- _Your goal_
Find the word "computer" in the records and copy every line where it occurs.

Excerpts from a dataset:
________________
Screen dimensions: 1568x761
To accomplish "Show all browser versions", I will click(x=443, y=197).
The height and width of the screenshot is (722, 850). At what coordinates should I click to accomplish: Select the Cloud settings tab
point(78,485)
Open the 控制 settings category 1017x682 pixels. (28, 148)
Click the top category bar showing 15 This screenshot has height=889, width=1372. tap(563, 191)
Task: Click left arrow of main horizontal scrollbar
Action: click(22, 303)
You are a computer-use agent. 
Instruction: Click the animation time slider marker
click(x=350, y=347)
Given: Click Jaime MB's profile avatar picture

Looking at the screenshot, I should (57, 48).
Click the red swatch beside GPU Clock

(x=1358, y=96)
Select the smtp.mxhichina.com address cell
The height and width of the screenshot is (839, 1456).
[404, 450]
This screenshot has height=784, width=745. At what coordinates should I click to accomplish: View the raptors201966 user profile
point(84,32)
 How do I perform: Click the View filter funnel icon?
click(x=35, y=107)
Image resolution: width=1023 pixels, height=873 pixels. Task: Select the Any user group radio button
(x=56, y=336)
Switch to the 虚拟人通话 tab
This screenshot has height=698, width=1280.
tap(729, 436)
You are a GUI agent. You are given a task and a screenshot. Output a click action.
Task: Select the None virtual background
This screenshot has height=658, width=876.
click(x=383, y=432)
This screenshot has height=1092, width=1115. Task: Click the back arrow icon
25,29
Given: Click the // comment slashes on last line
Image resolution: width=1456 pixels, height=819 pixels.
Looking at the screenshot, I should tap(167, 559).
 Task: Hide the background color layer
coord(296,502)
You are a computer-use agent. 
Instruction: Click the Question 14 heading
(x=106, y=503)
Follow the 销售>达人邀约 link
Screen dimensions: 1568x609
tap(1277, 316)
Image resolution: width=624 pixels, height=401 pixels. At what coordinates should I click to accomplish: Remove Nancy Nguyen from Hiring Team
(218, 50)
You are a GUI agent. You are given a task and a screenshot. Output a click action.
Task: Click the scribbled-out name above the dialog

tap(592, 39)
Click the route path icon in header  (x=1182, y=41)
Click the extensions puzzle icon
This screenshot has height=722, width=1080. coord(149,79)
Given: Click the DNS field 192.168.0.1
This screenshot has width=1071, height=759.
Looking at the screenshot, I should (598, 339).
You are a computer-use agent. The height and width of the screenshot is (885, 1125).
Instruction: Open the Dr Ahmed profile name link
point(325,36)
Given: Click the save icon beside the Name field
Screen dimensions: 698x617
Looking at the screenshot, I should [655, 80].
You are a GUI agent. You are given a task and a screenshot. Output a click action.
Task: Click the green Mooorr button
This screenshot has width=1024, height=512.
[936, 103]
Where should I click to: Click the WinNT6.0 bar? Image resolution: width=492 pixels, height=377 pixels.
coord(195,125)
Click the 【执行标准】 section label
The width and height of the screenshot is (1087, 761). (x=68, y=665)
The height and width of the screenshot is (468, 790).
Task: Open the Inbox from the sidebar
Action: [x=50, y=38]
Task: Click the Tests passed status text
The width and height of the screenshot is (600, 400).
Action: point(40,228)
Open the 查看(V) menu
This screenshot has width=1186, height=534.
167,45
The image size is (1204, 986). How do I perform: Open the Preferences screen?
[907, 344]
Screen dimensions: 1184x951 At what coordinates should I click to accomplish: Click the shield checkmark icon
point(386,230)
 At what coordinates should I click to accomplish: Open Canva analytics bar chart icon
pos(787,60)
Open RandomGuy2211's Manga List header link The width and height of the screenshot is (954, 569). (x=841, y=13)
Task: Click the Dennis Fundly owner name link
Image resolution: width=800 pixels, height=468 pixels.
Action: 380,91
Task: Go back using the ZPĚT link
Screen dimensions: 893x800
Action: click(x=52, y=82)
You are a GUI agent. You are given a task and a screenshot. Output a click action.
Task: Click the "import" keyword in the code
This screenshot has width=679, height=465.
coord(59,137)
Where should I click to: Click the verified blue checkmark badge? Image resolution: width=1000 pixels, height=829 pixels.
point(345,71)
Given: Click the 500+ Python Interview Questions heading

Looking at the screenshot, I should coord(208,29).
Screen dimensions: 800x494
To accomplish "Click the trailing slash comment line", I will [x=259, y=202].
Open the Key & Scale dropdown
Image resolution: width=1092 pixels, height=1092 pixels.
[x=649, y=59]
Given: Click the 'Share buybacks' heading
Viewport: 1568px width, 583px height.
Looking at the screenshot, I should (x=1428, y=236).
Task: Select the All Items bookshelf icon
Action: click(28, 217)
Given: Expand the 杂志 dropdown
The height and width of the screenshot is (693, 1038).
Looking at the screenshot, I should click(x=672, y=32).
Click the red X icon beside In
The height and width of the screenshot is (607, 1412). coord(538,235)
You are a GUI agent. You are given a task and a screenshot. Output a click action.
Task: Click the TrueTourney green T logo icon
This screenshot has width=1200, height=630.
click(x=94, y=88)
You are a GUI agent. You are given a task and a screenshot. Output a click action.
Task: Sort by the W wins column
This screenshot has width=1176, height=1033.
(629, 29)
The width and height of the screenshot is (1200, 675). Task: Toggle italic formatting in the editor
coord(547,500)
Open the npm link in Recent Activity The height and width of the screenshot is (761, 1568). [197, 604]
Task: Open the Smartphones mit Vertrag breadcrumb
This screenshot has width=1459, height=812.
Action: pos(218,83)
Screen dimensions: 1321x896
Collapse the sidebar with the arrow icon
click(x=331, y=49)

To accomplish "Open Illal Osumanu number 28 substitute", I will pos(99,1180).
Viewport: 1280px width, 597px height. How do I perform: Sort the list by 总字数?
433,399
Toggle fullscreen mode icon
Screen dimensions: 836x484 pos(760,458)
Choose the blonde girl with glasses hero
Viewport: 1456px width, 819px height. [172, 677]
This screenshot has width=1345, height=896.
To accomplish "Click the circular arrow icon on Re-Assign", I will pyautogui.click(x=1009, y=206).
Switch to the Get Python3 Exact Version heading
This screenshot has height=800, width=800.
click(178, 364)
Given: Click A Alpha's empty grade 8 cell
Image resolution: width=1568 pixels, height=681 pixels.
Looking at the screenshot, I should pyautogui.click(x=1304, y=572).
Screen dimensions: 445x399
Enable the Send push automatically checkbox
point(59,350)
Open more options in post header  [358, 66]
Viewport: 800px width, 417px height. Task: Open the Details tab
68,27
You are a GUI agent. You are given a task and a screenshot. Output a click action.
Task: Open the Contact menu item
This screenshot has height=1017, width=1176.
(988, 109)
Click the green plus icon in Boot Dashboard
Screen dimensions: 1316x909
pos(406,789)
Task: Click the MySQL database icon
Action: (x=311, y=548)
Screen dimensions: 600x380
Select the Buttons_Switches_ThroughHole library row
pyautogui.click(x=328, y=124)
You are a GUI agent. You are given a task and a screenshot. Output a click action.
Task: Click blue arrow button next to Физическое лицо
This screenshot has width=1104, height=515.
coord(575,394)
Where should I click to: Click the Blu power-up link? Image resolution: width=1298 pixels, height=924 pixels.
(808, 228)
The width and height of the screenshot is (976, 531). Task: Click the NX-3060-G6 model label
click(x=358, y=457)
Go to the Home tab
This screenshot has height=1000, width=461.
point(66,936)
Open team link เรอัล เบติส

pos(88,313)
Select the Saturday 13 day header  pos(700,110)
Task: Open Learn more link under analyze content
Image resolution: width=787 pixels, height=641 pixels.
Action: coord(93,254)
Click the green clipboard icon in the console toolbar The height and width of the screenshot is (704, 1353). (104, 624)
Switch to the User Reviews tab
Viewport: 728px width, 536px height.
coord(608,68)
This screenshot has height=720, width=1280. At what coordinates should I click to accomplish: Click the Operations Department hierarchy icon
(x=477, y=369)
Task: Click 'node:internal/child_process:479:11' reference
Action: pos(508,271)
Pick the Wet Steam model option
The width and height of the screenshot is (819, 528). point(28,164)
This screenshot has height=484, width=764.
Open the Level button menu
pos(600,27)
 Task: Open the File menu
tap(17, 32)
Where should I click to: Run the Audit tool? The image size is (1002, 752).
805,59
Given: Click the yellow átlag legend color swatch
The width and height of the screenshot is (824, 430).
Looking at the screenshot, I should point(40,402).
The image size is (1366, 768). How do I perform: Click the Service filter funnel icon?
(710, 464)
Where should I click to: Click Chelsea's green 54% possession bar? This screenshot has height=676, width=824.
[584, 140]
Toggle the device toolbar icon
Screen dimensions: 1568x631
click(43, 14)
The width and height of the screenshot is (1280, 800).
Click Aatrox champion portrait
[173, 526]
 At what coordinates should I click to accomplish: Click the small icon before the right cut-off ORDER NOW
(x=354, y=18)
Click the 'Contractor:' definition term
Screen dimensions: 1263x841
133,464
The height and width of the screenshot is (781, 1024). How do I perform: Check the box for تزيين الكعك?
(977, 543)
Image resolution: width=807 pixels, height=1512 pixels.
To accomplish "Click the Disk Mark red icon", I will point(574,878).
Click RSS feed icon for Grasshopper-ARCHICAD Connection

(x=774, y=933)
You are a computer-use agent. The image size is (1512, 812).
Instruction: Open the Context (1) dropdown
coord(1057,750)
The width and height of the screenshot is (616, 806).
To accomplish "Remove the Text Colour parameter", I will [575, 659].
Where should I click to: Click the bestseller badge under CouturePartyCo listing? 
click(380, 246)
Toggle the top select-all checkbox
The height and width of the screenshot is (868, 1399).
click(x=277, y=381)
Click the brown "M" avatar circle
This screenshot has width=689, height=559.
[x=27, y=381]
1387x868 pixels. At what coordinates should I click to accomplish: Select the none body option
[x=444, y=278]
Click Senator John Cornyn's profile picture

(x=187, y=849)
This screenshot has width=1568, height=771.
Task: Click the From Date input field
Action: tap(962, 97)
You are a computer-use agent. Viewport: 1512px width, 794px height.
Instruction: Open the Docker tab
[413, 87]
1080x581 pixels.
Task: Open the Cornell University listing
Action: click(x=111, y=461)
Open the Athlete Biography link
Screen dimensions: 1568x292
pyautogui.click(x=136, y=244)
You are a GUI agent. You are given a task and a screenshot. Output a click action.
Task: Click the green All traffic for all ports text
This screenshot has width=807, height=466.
________________
- _Response to this exercise_
You are a computer-use agent. 
You are a computer-use agent. 
You are a computer-use agent. The height and width of the screenshot is (885, 1125).
You are a computer-use agent. The image size is (1512, 812).
You are a computer-use agent. Viewport: 1512px width, 794px height.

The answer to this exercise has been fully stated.